Burydan sortit sa dague. La jeune fille hurla de terreur.
- N'ait pas peur, lui dit-il de la voix la plus douce qu'il pu, je ne vais pas te faire de mal. Je vais juste te détacher.
Il trancha ses liens et la petite se recroquevilla en pleurant.
- Qui es tu ?
- …
- Je suis Burydan de Malkchour. Tu n'as plus rien à craindre. Qui es-tu ?
- Na... Na... Natalia...
- Que fais-tu ici Natalia ?
Elle réussit à articuler entre ses sanglots :
- Ils... ils m'ont... kidnappée... et attachée... et frappée... et... et... ils m'ont... forcée... à... à... faire des... faire des choses... et... quand je... quand je ne voulais... voulais pas... ils me... ils me battaient... et étaient encore plus... encore plus brutaux... quand ils me... quand ils me violaient... les uns... les uns après les autres... ou même... même à plusieurs... ils m'ont... ils m’ont violée... des... des dizaines de fois... j'ai honte... j'ai tellement honte... je voudrais... je voudrais... mourir...
Burydan passa un bras autour de ses épaules. La jeune fille sursauta.
- Allons, dit Burydan, ne dis pas ça. Tu as été kidnappée, mais tu as des parents ?
- Oh... oui... ils doivent... être morts... d'inquiétude... cela fait... 10 jours...
- Bien. Où habites-tu ?
- Dans la... dans la... rue des arkous...
- Bon. Lève toi.
Le jeune fille se leva mais chancela et Burydan la rattrapa jutes à temps. Il prit un drap et la couvrit.
- Viens, je vais te porter et te ramener à tes parents.
- Oh non... j'ai... j'ai... trop... honte... et eux... ils vont me...
- Ils vont te serrer dans leurs bras, sinon tu viendras avec moi...
Burydan ne savait pas pourquoi il avait dit ça, ni ce qu'il ferait de la jeune fille si ses parents étaient des imbéciles, mais il fallait bien la rassurer...
- Ferme les yeux, dit-il en haut des escaliers.
- Pour... pourquoi...
- Les cadavres... ce n'est pas un spectacle pour une jeune fille...
- Ils sont... tous ?
- Oui, tous, Astharoth et ses lieutenants aussi.
- Ils ont... fait de moi... leur esclave... je veux... je veux les voir... morts...
Ils descendirent et Natalia regarda les corps et cracha sur l'un d'eux.
- C'était lui... le... le pire, dit-elle.

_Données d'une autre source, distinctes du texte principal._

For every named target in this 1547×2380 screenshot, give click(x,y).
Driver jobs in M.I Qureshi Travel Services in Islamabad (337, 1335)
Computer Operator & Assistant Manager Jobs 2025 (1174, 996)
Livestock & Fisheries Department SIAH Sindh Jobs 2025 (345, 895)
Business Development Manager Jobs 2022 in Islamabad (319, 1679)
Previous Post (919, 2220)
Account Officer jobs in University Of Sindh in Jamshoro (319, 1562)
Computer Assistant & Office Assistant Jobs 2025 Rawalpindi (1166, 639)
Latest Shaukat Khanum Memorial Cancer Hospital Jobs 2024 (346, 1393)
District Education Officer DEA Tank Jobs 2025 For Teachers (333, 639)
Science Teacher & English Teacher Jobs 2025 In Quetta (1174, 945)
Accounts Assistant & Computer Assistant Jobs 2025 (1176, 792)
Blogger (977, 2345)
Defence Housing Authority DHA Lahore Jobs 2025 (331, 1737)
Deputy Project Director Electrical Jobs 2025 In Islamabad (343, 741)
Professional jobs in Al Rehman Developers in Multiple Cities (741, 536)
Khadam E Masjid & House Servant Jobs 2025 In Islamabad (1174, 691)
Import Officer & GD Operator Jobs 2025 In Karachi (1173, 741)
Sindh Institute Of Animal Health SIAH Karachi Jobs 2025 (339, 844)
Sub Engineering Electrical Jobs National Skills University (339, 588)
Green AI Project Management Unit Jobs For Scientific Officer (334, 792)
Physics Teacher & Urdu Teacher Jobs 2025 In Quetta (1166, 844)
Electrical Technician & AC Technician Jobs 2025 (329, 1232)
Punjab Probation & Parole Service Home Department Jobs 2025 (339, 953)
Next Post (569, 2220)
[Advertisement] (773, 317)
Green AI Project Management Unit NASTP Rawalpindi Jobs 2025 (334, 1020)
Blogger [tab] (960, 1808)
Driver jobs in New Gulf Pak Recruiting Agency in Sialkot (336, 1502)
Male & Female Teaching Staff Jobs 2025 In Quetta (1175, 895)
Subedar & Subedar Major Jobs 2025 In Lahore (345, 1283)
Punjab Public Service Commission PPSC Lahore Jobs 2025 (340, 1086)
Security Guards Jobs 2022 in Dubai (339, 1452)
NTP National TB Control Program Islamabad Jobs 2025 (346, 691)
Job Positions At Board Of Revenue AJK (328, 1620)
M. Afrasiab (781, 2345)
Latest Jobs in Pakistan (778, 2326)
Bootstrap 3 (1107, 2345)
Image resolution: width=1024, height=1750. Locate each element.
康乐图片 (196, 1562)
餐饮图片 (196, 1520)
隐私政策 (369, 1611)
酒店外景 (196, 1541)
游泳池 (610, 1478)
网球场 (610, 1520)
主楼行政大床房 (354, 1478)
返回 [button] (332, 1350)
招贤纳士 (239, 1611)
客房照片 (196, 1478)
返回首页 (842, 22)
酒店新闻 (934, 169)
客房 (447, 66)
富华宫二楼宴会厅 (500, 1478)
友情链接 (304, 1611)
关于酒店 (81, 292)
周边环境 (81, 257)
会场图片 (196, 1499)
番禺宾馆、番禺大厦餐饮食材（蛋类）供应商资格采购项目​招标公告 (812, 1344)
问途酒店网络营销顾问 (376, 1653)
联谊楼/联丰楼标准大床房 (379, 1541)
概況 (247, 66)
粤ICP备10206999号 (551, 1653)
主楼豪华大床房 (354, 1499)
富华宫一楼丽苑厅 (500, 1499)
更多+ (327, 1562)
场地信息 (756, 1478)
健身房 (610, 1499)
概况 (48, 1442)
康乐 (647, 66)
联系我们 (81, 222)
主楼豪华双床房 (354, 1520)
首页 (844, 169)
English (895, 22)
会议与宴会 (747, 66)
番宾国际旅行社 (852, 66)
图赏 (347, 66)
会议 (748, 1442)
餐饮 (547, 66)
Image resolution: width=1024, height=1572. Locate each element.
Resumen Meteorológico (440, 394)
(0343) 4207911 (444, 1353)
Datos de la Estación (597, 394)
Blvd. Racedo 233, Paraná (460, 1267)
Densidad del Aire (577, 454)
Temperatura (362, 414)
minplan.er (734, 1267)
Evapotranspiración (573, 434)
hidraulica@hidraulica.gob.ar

Il la déposa à l'extérieur de la maison.
- Bouge pas, je reviens.
Burydan renta dans la maison, dénuda les corps, prit leurs escarcelles et les traîna au dehors, sur les escaliers. Il tailla les pieds de la table en pointe et fixa sur chaque un petit panneau sur lequel il écrivit ''zuhru'' et en planta un dans chaque corps. Il prit le plateau de la table, le mit aux pieds des corps et y grava ''Burydan de Malkchour''.
Il reprit Natalia dans ses bras et lui couvrit le visage, en se dirigeant vers la rue des arkous. Il espérait que, la nuit étant déjà tombée, personne ne les remarquerait.
- C'est... c'est ici...
Chétive masure, mais assez bien entretenue. Burydan frappa à la porte. Pas de réponse. Il frappa de nouveau et entendit une voix d'homme apeurée dire :
- Qui... qui est-ce ?
- Je suis Burydan de Malkchour. Je suis avec Natalia...
La porte s'ouvrit immédiatement et une femme d'une quarantaine d'années apparut
- Natalia ? Natalia !
- Oh, maman, dit Natalia en éclatant en sanglots.
La mère de Natalia s'approcha d'elle et lui caressa le visage.
- Oh, Natalia, ton père et moi étions morts d'inquiétude. Nous avons remué ciel et terre pour te retrouver... mais où étais-tu... et tu es... tu es blessée...
- Est ce que je pourrais la déposer dans sa chambre ? demanda Burydan
- Oui, oui, bien sûr, suivez moi.
Il suivit la femme qui ne cessait de dire ''oh ma fille, ma toute petite fille'' sous les yeux d'un homme qui ne semblait pas comprendre ce qui arrivait. Il déposa la jeune fille sur le lit.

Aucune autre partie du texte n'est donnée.